Woman Indicted in Dismemberment Slaying

Woman Indicted in Dismemberment Slaying The woman charged in June with killing her husband, whose body was later found in three suitcases that washed ashore in Virginia, has been indicted on charges of murder and desecration of a corpse, authorities said Wednesday.

Melanie McGuire was also accused of perjury and a weapons violation, according to the four-count indictment handed up by a state grand jury on Tuesday and made public Wednesday.

McGuire, 32, who now lives in Brick, could face a term of 30 years to life if convicted of murdering her husband, William T. McGuire.

"The state is not seeking the death penalty at this time," said John R. Hagerty, a spokesman for the state Division of Criminal Justice.

McGuire, who pleaded not guilty to a murder charge in June, is to be arraigned Wednesday afternoon in New Brunswick before state Superior Court Judge Frederick P. DeVesa.

Prosecutors will ask the judge to revoke or increase McGuire's bail. She has been free on $750,000 bail since shortly after her arrest June 2.

McGuire lawyer Henry Klingeman did not immediately return a message Wednesday seeking comment.

William McGuire, 39, was killed between April 28 and May 5, 2004, according to the indictment. His dismembered body floated ashore in his own matching luggage in the Chesapeake Bay near Norfolk, Va.

Melanie McGuire shot her husband in their Woodbridge apartment, dismembered the body and placed the remains in black plastic trash bags inside three suitcases, Criminal Justice said. She then dumped the suitcases off the Virginia coast, where they were found near the Chesapeake Bay Bridge on May 5, 11 and 16, 2004, the agency said.

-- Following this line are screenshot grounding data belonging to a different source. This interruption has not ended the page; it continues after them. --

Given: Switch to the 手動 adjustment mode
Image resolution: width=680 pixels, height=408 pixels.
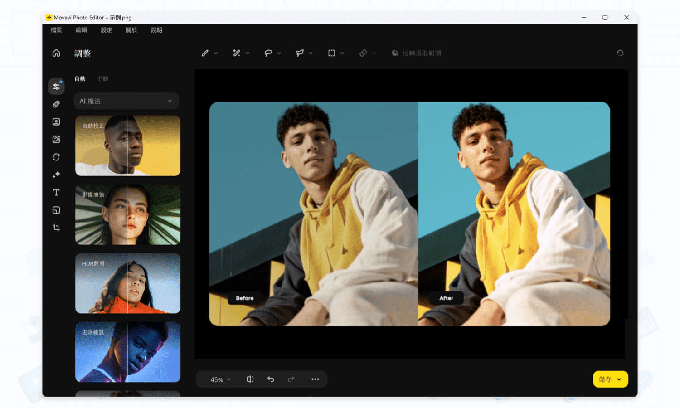Looking at the screenshot, I should tap(103, 78).
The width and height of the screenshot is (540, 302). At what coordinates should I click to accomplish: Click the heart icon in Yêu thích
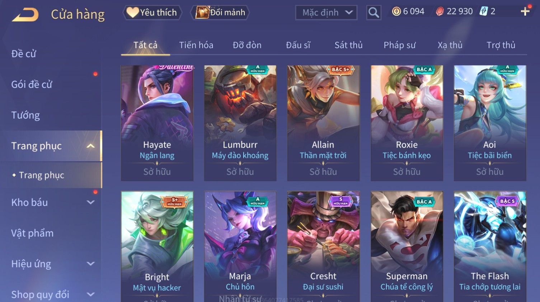(132, 13)
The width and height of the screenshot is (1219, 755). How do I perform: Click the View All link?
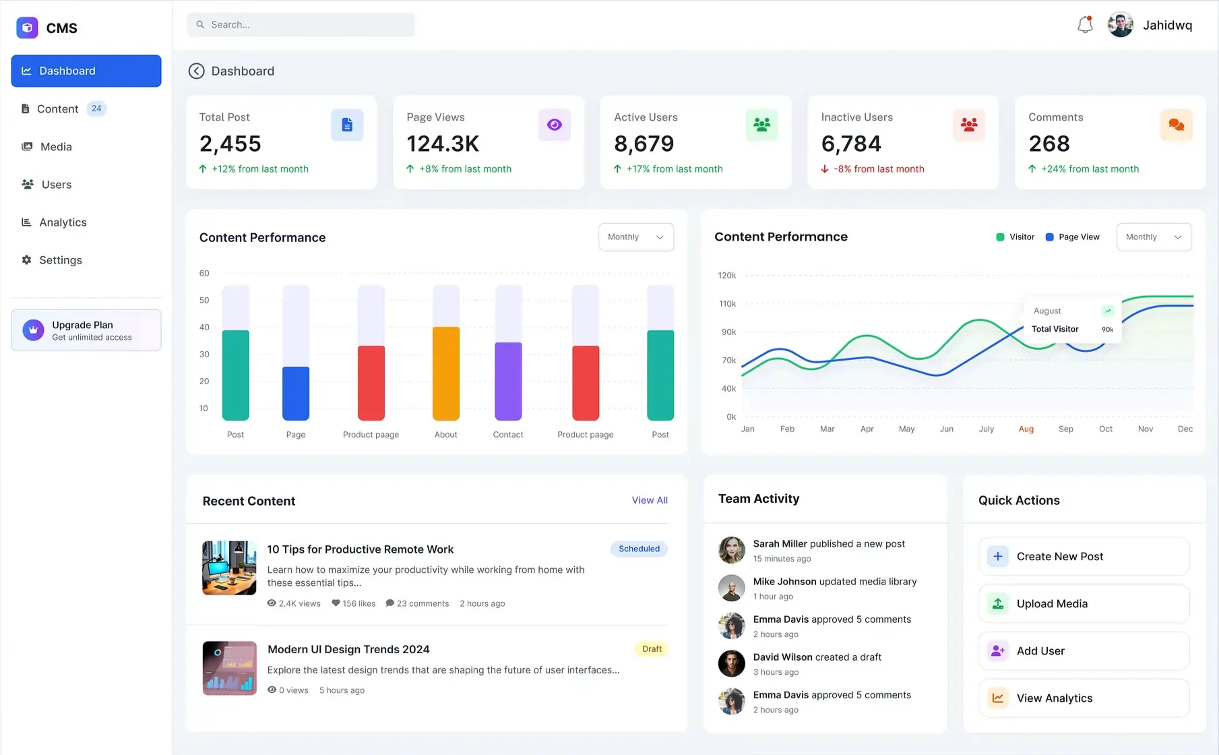[x=650, y=500]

The Virginia medical examiner determined that William McGuire was shot at least twice, once in the head and once in the chest, Criminal Justice said. He was a computer worker at the New Jersey Institute of Technology in Newark.

He disappeared after the McGuires closed on a new home in Warren County. His car was found abandoned in Atlantic City.

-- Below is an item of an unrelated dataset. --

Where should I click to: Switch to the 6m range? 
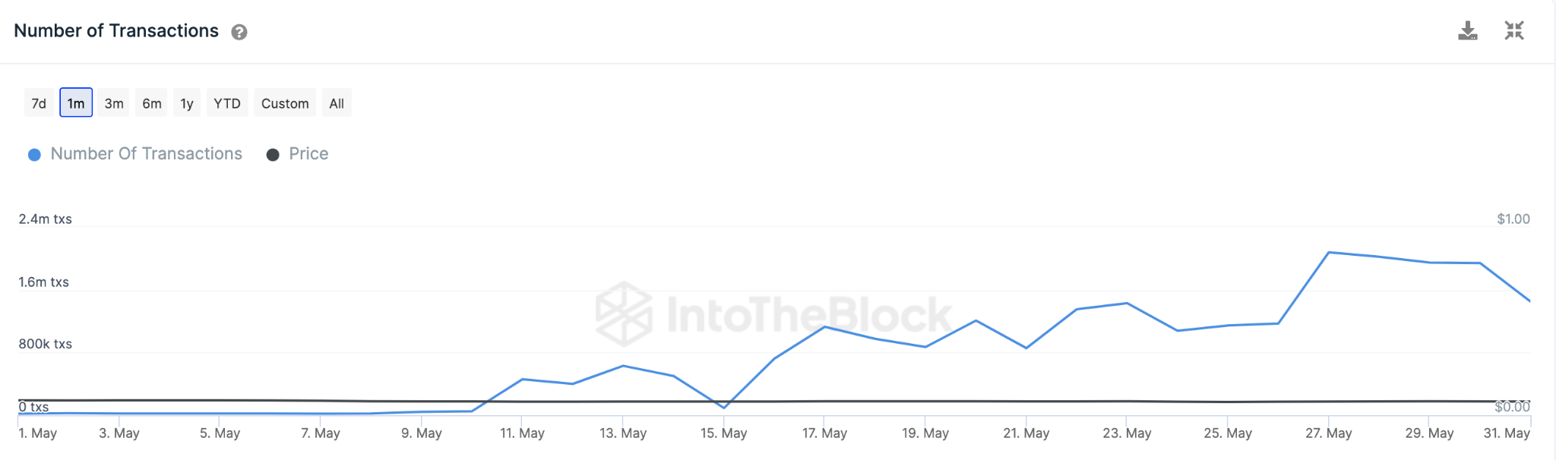click(x=152, y=103)
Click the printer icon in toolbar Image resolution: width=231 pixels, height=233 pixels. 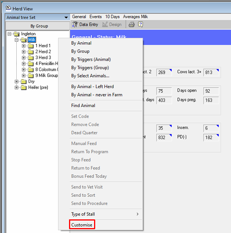point(131,25)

No one else has been charged, but Attorney General Peter C. Harvey said the investigation was continuing.

"The investigation has uncovered deliberate attempts by the defendant to thwart investigative inquiry, including authoring letters to the news media," Harvey said.

In August, Harvey's office and The Trentonian newspaper of Trenton received a rambling, four-page letter claiming Melanie McGuire did not kill her husband.

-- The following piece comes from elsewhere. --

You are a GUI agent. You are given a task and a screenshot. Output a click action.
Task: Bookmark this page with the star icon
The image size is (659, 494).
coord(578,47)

The letter, a copy of which was obtained by The Associated Press, accused William McGuire of lying, gambling and cheating on his wife. "He was a victim, all right. Of his greed, his big ego, and his even bigger mouth," the unsigned letter said.

It ended by offering details that only the killer or a witness would know. "The way the articles read of last year, it made it seem like his arms were cut off. They weren't," the letter stated. "He was wearing nothing but purple briefs when you found him. Ever figure out where the weights came from?"

Authorities said McGuire, a nurse at a fertility clinic in Morristown, moved to Ocean County after her husband's death.

The perjury charge stems from sworn testimony Melanie McGuire gave April 30 in state Family Court in New Brunswick while seeking a restraining order against her husband in which she said he was a threat to her safety. At the time, William McGuire was either incapacitated or dead, Criminal Justice said.